Recorded data
"""

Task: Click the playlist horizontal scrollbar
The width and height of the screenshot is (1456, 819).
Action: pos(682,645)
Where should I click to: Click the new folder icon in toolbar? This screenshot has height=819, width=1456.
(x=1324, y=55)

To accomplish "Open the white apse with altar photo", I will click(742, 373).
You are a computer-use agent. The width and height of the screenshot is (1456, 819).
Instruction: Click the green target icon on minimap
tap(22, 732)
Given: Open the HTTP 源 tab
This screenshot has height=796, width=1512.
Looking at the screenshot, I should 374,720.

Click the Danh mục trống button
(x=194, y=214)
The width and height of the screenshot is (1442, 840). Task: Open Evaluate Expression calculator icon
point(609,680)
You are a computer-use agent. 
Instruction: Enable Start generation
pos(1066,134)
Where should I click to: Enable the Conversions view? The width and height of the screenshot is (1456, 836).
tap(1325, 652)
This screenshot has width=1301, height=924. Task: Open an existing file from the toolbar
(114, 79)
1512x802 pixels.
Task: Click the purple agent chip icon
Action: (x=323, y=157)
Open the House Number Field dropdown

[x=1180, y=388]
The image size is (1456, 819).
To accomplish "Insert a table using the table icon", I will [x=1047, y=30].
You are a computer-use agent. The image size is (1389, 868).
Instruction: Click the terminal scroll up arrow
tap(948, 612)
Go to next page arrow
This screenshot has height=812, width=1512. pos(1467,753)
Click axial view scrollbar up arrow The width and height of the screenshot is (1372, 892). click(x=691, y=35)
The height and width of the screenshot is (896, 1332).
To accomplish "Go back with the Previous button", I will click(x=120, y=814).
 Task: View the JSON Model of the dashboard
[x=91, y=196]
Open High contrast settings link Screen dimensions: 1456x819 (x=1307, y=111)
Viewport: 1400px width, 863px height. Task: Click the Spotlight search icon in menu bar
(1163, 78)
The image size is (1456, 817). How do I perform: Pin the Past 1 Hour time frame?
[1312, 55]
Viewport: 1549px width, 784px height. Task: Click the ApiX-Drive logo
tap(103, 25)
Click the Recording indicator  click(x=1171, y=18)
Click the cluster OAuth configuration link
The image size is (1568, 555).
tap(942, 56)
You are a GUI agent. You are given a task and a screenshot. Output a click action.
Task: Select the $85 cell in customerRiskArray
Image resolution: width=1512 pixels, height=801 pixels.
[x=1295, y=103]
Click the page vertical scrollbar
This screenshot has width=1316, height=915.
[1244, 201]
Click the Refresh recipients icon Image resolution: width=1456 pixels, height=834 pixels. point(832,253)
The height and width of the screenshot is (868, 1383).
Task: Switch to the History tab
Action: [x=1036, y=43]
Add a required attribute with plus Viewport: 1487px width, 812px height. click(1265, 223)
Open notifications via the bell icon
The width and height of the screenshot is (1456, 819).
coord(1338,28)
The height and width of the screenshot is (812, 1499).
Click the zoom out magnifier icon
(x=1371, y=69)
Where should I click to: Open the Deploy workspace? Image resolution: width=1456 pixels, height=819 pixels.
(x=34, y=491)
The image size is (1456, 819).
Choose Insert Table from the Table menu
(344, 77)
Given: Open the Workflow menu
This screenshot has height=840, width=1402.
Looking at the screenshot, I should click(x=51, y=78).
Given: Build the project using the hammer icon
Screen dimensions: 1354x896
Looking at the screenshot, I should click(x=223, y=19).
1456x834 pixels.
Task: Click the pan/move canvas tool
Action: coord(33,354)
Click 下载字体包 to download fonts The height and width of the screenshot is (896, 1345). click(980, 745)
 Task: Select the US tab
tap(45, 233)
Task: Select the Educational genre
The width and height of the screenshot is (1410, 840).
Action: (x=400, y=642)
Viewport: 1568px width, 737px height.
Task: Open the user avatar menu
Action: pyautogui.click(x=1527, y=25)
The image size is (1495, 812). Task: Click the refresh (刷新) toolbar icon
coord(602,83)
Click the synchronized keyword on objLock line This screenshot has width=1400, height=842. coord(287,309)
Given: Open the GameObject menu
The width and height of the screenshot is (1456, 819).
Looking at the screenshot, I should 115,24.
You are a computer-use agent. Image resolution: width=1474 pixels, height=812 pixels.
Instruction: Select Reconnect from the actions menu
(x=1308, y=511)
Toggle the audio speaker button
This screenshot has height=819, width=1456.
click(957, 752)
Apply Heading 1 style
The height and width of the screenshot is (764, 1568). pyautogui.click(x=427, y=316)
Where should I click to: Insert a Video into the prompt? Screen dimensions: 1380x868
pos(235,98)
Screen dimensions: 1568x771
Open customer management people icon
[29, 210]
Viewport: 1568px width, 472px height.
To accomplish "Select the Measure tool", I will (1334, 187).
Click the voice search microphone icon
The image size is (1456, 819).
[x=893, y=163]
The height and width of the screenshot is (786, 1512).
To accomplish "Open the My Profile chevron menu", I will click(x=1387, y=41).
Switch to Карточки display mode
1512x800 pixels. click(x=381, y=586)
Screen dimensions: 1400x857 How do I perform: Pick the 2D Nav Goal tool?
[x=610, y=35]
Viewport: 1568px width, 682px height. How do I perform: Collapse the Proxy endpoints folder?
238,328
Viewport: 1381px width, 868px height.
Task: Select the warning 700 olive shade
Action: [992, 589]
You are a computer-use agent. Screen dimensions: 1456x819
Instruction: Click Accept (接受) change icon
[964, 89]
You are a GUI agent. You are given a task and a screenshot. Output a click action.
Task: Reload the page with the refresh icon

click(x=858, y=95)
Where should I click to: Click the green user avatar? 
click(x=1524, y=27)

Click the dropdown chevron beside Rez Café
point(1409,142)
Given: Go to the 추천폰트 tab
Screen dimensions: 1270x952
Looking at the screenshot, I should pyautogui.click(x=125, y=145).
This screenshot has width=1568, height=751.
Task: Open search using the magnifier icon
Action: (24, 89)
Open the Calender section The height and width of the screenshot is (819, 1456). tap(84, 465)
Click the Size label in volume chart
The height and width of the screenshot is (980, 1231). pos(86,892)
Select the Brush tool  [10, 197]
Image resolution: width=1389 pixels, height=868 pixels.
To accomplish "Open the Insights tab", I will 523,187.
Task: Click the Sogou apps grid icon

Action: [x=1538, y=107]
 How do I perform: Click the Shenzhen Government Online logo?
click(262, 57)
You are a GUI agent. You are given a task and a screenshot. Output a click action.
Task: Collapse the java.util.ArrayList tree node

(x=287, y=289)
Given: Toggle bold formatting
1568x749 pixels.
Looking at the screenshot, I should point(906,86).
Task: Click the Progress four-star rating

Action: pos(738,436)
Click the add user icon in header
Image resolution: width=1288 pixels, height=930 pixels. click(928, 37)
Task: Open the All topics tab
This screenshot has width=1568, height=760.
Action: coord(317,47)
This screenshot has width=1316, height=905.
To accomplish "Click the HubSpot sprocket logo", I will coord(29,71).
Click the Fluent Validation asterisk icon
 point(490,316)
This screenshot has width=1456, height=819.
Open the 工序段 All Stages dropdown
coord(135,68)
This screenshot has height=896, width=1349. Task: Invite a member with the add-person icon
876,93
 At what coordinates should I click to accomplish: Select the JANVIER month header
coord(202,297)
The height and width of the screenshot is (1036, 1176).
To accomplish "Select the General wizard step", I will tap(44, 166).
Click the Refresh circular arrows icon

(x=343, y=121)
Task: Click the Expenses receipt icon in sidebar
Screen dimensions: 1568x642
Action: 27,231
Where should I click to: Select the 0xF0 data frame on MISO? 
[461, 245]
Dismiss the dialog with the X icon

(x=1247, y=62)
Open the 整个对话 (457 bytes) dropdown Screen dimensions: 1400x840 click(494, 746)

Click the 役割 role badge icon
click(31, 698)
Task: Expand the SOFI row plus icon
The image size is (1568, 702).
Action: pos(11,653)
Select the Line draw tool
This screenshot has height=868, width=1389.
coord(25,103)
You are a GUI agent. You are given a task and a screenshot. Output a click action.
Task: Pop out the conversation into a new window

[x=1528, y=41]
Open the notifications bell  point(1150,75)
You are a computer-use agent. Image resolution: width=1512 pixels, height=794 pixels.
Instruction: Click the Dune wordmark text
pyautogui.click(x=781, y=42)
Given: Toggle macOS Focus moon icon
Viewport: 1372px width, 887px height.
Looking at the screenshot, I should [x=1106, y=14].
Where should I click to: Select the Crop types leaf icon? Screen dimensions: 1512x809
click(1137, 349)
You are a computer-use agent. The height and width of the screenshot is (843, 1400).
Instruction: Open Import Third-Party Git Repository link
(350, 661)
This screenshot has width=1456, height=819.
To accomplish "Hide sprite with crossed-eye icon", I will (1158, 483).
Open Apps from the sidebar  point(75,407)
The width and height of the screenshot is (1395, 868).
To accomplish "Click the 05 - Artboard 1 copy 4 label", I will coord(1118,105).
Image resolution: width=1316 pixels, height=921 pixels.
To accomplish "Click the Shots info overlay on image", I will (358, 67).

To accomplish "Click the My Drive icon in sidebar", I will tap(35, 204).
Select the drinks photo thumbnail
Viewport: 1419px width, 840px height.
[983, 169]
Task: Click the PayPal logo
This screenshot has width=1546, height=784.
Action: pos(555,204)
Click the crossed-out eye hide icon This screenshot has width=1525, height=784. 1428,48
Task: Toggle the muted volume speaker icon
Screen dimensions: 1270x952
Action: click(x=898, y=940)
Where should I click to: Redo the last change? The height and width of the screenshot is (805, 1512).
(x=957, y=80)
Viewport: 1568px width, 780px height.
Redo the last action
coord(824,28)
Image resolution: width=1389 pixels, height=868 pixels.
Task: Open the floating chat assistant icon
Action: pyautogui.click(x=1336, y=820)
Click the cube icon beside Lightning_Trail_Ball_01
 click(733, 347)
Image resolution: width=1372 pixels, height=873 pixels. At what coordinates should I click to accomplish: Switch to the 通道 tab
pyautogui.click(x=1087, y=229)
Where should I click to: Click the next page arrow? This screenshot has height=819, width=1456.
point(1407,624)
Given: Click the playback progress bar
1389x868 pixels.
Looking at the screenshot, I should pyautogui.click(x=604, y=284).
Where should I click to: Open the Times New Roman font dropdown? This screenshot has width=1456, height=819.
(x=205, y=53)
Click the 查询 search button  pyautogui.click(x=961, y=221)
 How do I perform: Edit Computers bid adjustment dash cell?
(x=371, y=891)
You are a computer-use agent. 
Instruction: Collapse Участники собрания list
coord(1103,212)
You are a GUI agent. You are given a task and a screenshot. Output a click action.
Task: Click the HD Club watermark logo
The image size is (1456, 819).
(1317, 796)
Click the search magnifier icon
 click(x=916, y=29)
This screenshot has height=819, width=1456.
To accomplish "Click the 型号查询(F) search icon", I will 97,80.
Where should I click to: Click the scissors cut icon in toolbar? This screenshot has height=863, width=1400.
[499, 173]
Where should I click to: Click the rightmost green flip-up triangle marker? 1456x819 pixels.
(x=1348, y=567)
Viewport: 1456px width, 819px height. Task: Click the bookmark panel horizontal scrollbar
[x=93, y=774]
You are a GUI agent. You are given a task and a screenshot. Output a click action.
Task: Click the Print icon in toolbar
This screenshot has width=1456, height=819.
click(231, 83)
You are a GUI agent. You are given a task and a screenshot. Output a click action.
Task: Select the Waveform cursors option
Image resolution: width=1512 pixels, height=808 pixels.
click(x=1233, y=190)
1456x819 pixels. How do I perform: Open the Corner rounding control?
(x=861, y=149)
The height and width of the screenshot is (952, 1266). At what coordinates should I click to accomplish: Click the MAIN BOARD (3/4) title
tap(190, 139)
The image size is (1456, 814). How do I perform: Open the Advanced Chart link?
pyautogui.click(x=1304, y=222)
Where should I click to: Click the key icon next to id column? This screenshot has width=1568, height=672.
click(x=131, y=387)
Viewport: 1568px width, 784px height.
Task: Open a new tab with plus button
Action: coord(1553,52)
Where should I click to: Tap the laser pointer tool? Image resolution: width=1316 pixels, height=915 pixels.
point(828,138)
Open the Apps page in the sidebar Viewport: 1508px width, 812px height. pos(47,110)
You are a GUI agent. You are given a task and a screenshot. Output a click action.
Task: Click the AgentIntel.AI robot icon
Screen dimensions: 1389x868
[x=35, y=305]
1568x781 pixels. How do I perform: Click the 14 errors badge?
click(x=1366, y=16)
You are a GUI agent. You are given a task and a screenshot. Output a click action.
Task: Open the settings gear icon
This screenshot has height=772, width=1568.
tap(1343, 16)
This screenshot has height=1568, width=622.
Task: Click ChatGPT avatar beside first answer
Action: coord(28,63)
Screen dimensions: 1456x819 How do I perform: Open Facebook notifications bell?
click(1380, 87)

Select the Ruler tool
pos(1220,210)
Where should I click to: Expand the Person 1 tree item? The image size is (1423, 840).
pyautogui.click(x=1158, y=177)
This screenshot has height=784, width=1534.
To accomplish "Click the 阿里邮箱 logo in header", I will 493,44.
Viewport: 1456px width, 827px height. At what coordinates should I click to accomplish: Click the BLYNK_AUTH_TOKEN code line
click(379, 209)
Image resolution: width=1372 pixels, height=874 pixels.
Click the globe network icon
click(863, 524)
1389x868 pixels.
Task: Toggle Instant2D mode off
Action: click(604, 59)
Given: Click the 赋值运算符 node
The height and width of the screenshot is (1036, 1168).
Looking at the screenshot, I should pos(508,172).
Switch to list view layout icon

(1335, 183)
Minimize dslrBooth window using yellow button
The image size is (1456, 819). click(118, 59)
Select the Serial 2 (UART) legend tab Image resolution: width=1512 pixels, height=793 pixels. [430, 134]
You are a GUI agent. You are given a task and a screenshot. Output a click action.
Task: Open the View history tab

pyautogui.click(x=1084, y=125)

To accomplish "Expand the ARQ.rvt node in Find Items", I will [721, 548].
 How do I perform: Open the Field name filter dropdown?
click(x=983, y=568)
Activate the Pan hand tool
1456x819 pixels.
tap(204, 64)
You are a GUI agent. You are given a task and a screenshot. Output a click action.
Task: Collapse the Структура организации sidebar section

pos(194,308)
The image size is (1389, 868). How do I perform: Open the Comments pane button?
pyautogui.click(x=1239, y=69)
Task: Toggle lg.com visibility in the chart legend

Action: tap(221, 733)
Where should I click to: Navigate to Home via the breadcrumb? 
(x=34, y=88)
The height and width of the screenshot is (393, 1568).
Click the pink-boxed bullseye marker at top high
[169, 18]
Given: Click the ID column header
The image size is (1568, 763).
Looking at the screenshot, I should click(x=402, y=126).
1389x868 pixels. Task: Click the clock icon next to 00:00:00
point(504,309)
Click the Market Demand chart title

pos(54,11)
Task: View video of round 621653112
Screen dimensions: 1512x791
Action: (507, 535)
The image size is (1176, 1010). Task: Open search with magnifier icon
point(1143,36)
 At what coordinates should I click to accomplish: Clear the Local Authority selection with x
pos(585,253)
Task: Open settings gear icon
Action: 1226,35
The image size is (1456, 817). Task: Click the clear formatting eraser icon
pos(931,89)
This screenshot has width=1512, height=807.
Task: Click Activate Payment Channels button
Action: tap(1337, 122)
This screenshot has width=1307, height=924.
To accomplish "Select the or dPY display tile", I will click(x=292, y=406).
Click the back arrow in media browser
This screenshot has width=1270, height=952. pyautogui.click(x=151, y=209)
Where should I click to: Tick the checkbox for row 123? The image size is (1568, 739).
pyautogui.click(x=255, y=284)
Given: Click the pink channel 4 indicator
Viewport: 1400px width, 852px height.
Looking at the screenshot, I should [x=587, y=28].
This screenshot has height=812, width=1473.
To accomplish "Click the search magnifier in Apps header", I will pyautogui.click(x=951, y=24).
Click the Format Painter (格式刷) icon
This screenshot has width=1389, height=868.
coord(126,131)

"""

## EXERCISE PROMPT
For the entries above, transcribe precisely the lines from the one with "Screen dimensions: 1512x791" through the end, including both.

## TASK ANSWER
Screen dimensions: 1512x791
Action: (507, 535)
The image size is (1176, 1010). Task: Open search with magnifier icon
point(1143,36)
 At what coordinates should I click to accomplish: Clear the Local Authority selection with x
pos(585,253)
Task: Open settings gear icon
Action: 1226,35
The image size is (1456, 817). Task: Click the clear formatting eraser icon
pos(931,89)
This screenshot has width=1512, height=807.
Task: Click Activate Payment Channels button
Action: tap(1337, 122)
This screenshot has width=1307, height=924.
To accomplish "Select the or dPY display tile", I will click(x=292, y=406).
Click the back arrow in media browser
This screenshot has width=1270, height=952. pyautogui.click(x=151, y=209)
Where should I click to: Tick the checkbox for row 123? The image size is (1568, 739).
pyautogui.click(x=255, y=284)
Given: Click the pink channel 4 indicator
Viewport: 1400px width, 852px height.
Looking at the screenshot, I should [x=587, y=28].
This screenshot has height=812, width=1473.
To accomplish "Click the search magnifier in Apps header", I will pyautogui.click(x=951, y=24).
Click the Format Painter (格式刷) icon
This screenshot has width=1389, height=868.
coord(126,131)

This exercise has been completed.